Bevisene knyttet til de negavtive konsekvensene av pubertetsblokkere var en del av en rettssak i Storbritannia, og ble kunngjort etter at advokater med hell hevdet at det er en ‘betydelig offentlig interesse i å avsløre materialet. Dommen fra britisk høyesterett slo fast at pubertetsblokkere er “eksperimentell” behandling, og at barn generelt er for unge til å samtykke til en slik behandling. Leger betegnet behandlingen om pubertetsblokkering som et “levende eksperiment” og advarte om at det ikke var noen forskning til å forsvare med behandlingen. Det skriver Lifesitenews.
In early December, the English High Court of Justice ruled that puberty blockers are “experimental” treatments and that for the most part they cannot be given to children attempting to “transition” to become a member of the opposite sex without the clinician having recourse to the courts.
The case had been brought by Miss Keira “Quincy” Bell and Mrs. A, the mother of an autistic child, both of whom sued the Gender Identity Development Service (GIDS) Tavistock and Portman NHS Trust, “which runs the UK’s only gender identity development service for children.”

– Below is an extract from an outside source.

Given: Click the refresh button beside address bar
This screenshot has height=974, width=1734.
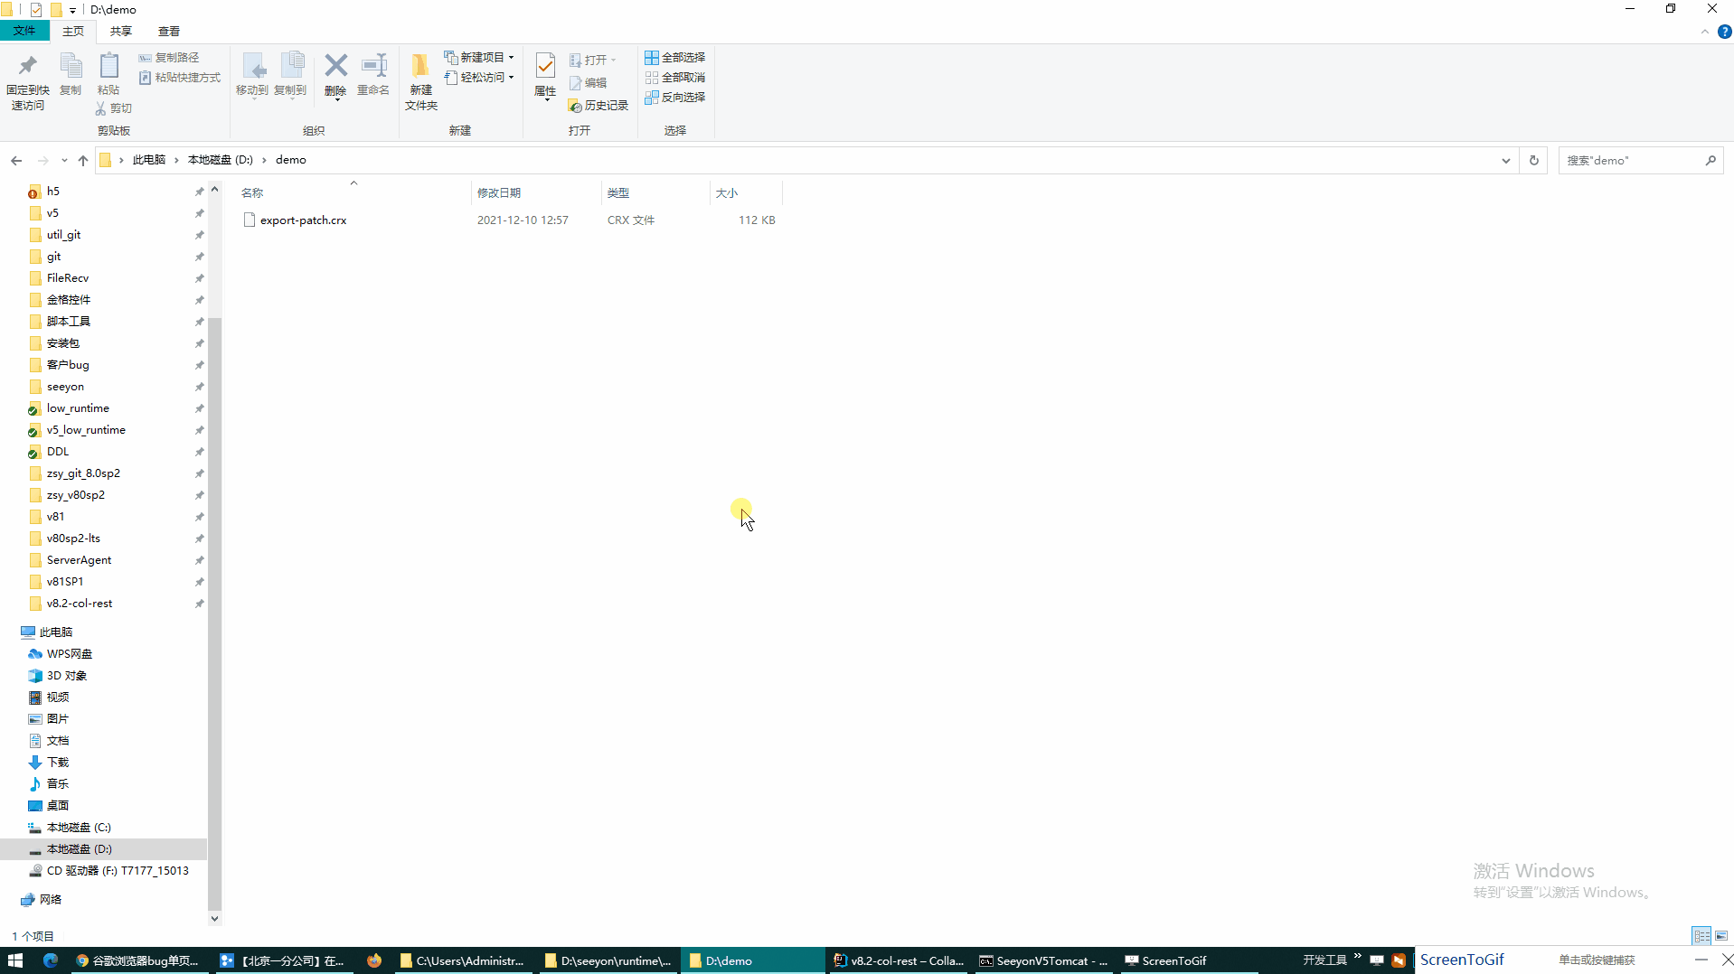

Bell had begun taking “puberty blockers when she was 16, was injected with testosterone at 17 and had a mastectomy aged 20.” Now 23 and living according to her biological sex again, Bell said “she was treated like a ‘guinea pig’ at the clinic, and … doctors failed to carry out a proper psychiatric assessment and should have challenged her more over her decision to transition to a male as a teenager.”
The evidence heard in court had previously been confidential, but lawyers have successfully argued there is a “significant public interest in disclosing the material.” As Christian Post reporter Brandon Showalter wrote, “the ugly, unvarnished truth is slowly but surely coming to light.”
Professor Christopher Gillberg, a renowned expert in child and adolescent psychiatry, testified in court that puberty blocking treatment was a “live experiment” on vulnerable children. “In my years as a physician, I cannot remember an issue of greater significance for the practice of medicine,” he said. “We have left established evidence-based clinical practice and are using powerful life-altering medication for a vulnerable group of adolescents and children based upon a belief.”
Gillberg mentioned how “[t]housands of adolescents are being offered ‘treatment’ with puberty blockers, sex-contrary hormones … surgical procedures,” despite “the non-existent research evidence that these treatments are of any long-term benefit to the young people in question.”
His words were echoed by clinical psychiatrist Professor Stephen Levine, who “repeatedly questioned whether teenagers were capable of understanding the enormity of the ‘irreversible’ process of changing sex,” noting that the injections involved were not scientifically established as a “safe and effective intervention in the short or long term.”
Levine added that “there was no other field of medicine where such radical interventions are offered to children with such a poor evidence base,” warning of “life-long consequences.” Revealing that there had been no “controlled clinical trials” to test puberty blockers, Levine commented that there was a “toxic and febrile context” in which puberty blocking treatment was given, where “critical and cautious voices are shouted down as transphobic, hateful.”
“Such a climate has created an intimidating and hostile environment where silence and acquiescence are the inevitable consequence,” Levine stated. “It is left to those of us at the end of our careers, who have nothing to lose, to voice our concerns.”
The Sunday Times reported that Professor Sophie Scott, director of UCL’s Institute for Cognitive Neuroscience, testified that “puberty blockers have profound effects on the developing body, and as part of the changes seen in adolescence involve hormonal effects on brain function, the impact of these drugs on the brain maturation are likely to be deleterious.”
Gillberg and others presented evidence to the court revealing a number of serious effects connected to puberty blocking treatment: “Puberty-halting drugs can harm a patient’s brain and bone development; Clinics are urging gender-changing teen girls to choose sperm donors to fertilise eggs before freezing them; Medics are failing to warn about the infertility risks posed by puberty blockers; Children who regret treatment find themselves ‘locked’ into new bodies; Internet sites persuade autistic children they are transgender when they simply have ‘identity issues.’”
The court evidence showed that children with autism are “particularly vulnerable” to being manipulated, with a “disproportionate number” of children alleging to have transgender identities “who were in care, adopted, autistic, anorexic or had psychiatric or mental illnesses.”